Año sacerdotal

Autor: Padre Alejandro Cortés González-Báez  

 

 

El Papa Benedicto XVI decretó que a partir del día 19 de junio dé comienzo un “Año Sacerdotal”. Con este motivo el Cardenal Claudio Hummes -Prefecto de la Congregación para el Clero- escribió una carta a todo el mundo donde se lee: “Deberá ser un año positivo y propositivo en el que la Iglesia quiere decir que está orgullosa de sus sacerdotes, que los ama y que los admira, y que reconoce con gratitud su trabajo pastoral y su testimonio de vida. Verdaderamente los sacerdotes son importantes no sólo por cuanto hacen sino, sobre todo, por aquello que son. Al mismo tiempo, es verdad que a algunos se les ha visto implicados en graves problemas y situaciones delictivas. Obviamente es necesario continuar las investigaciones, juzgarles debidamente e infligirles las penas merecidas. Sin embargo, estos casos son un porcentaje muy pequeño en comparación con el número total del clero. “La inmensa mayoría de los sacerdotes son personas dignísimas. Es por eso que la Iglesia se muestra orgullosa de sus sacerdotes esparcidos por el mundo”.

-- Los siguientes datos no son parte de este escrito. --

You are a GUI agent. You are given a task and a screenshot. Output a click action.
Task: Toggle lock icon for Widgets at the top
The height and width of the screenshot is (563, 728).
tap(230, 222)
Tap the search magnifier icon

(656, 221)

En un clima social donde “todo cambia”, y a una velocidad nunca antes pensada, no debería extrañarnos que muchos no tengan la capacidad de asimilar la figura del sacerdote como un hombre consagrado que ha de vivir para Dios, y para los demás, desde la perspectiva de un ministerio que parece oponerse al pragmatismo tan propio de los avances técnicos y científicos.

El sacerdocio no se puede entender sin fe: Fe en la Iglesia; en los Sacramentos; en Dios. Como consecuencia de ello tampoco se entenderán su celibato, ni las demás regulaciones que atañen a los ministros sagrados. Esa es la gran limitación que tienen algunos para aceptar y dimensionar el sacerdocio ministerial dentro de la Iglesia fundada por Jesucristo y encomendada a sus Apóstoles y a sus sucesores.

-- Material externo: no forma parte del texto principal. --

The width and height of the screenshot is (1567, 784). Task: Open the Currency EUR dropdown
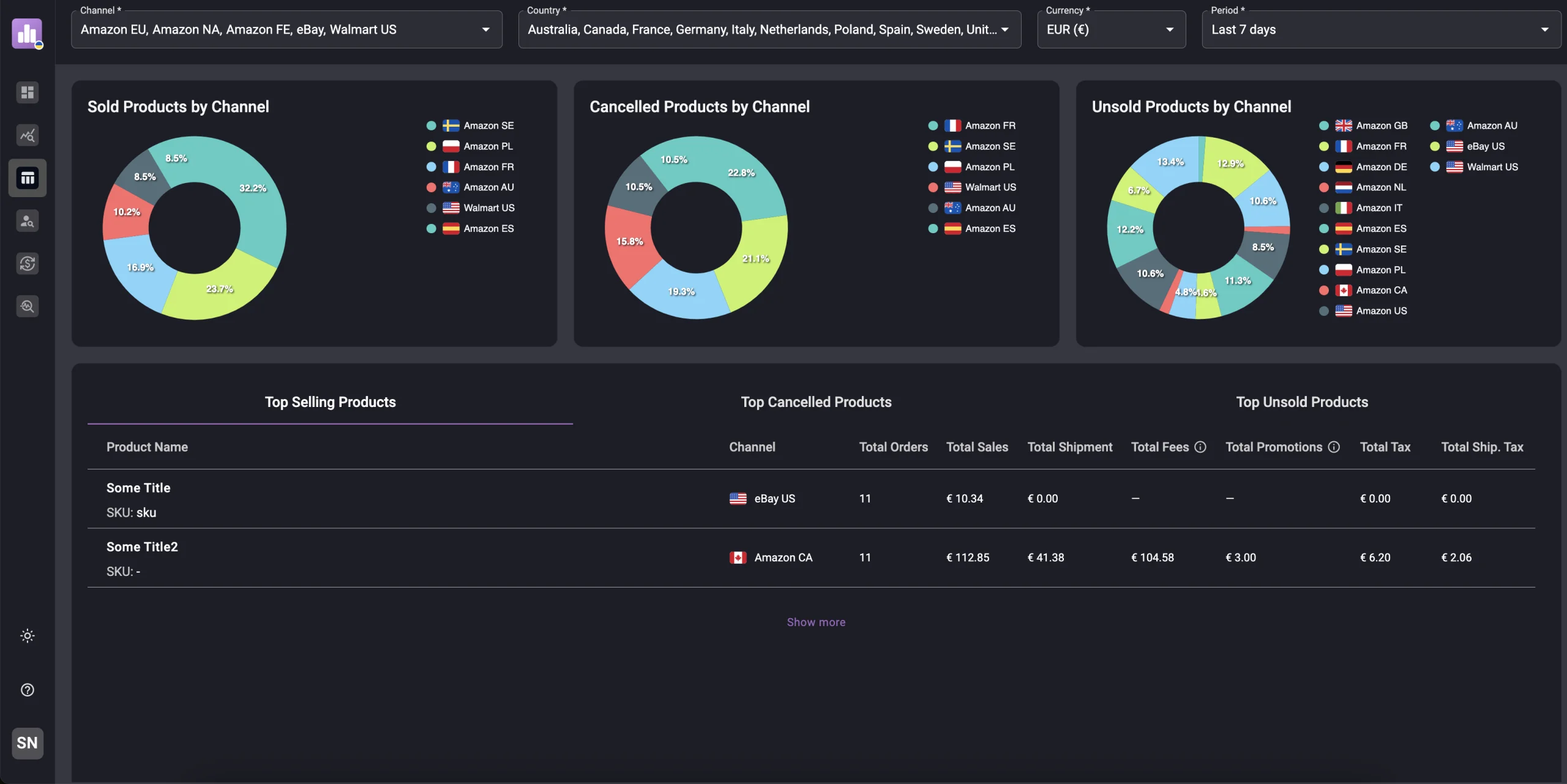pyautogui.click(x=1169, y=29)
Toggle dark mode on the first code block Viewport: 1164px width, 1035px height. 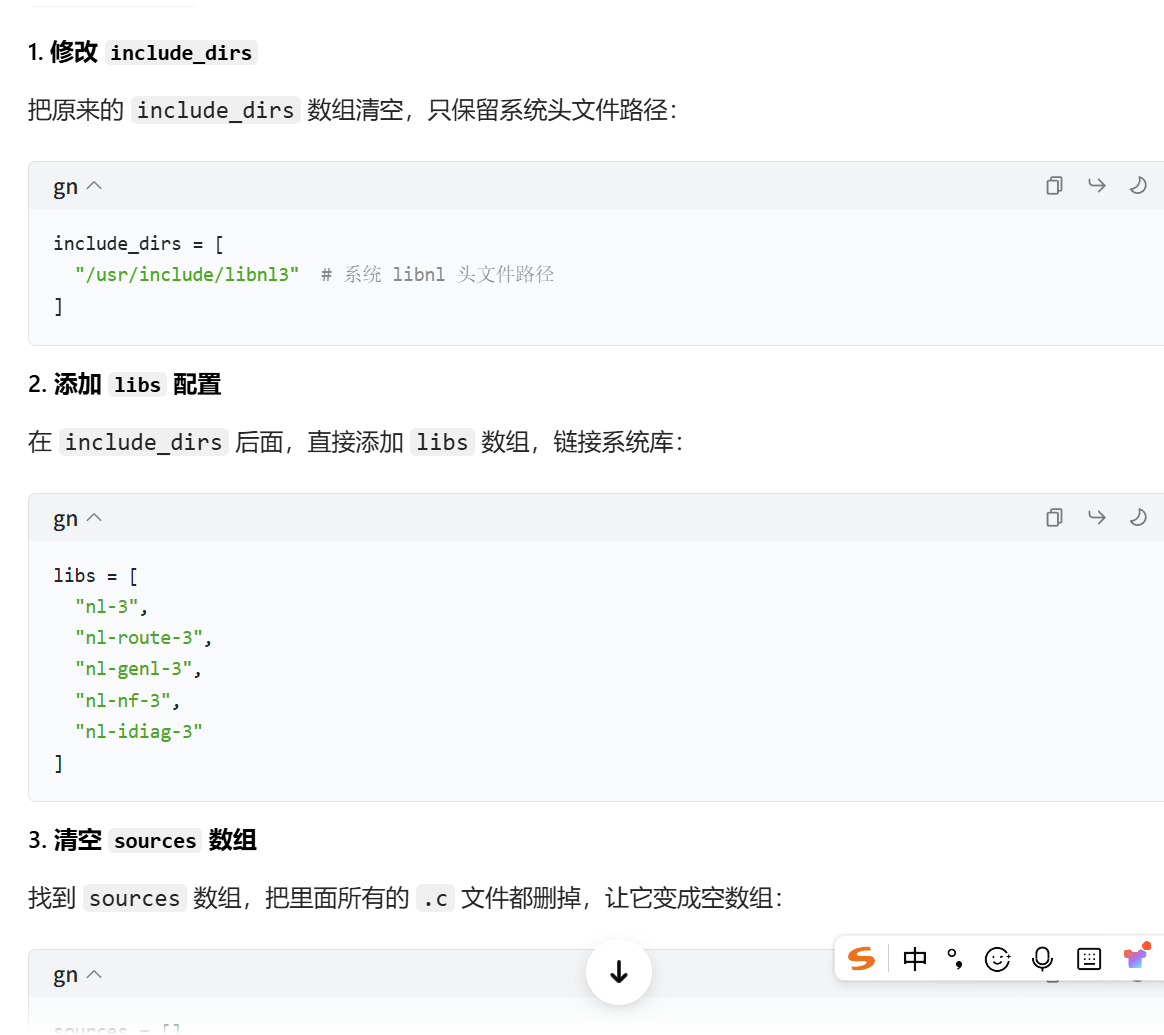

Lo que convierte a un hombre en sacerdote no son sus fuerzas, ni sus capacidades, ni sus estudios, ni su trabajo; sino el Sacramento del Orden, y esto viene de Dios. A él le toca empeñarse para que las gracias recibidas no se vacíen de contenido, ni se pudran en su persona sino que, por el contrario, se conviertan en levadura sana y limpia para fermentar toda la masa.

Al sacerdote le toca participar y continuar el sacerdocio de Jesucristo en la cruz, muerto para redimir al hombre de la esclavitud del pecado. Es decir, está invitado -por su vocación- a renunciar a sus planes particulares para ponerse por completo al servicio de Dios y los demás. Si a alguien se le puede exigir no tener problemas personales es a él.

La función ministerial deberá ejercerse, pues, sirviendo de puente entre Dios y los hombres, facilitando que las gracias divinas se derramen sobre los hombres y la oración de las criaturas alcance los oídos de Dios.

A todos nos conviene que estos seres raros e incomprendidos tiendan a una vida coherente y santa, pero en tal labor nosotros también estamos involucrados.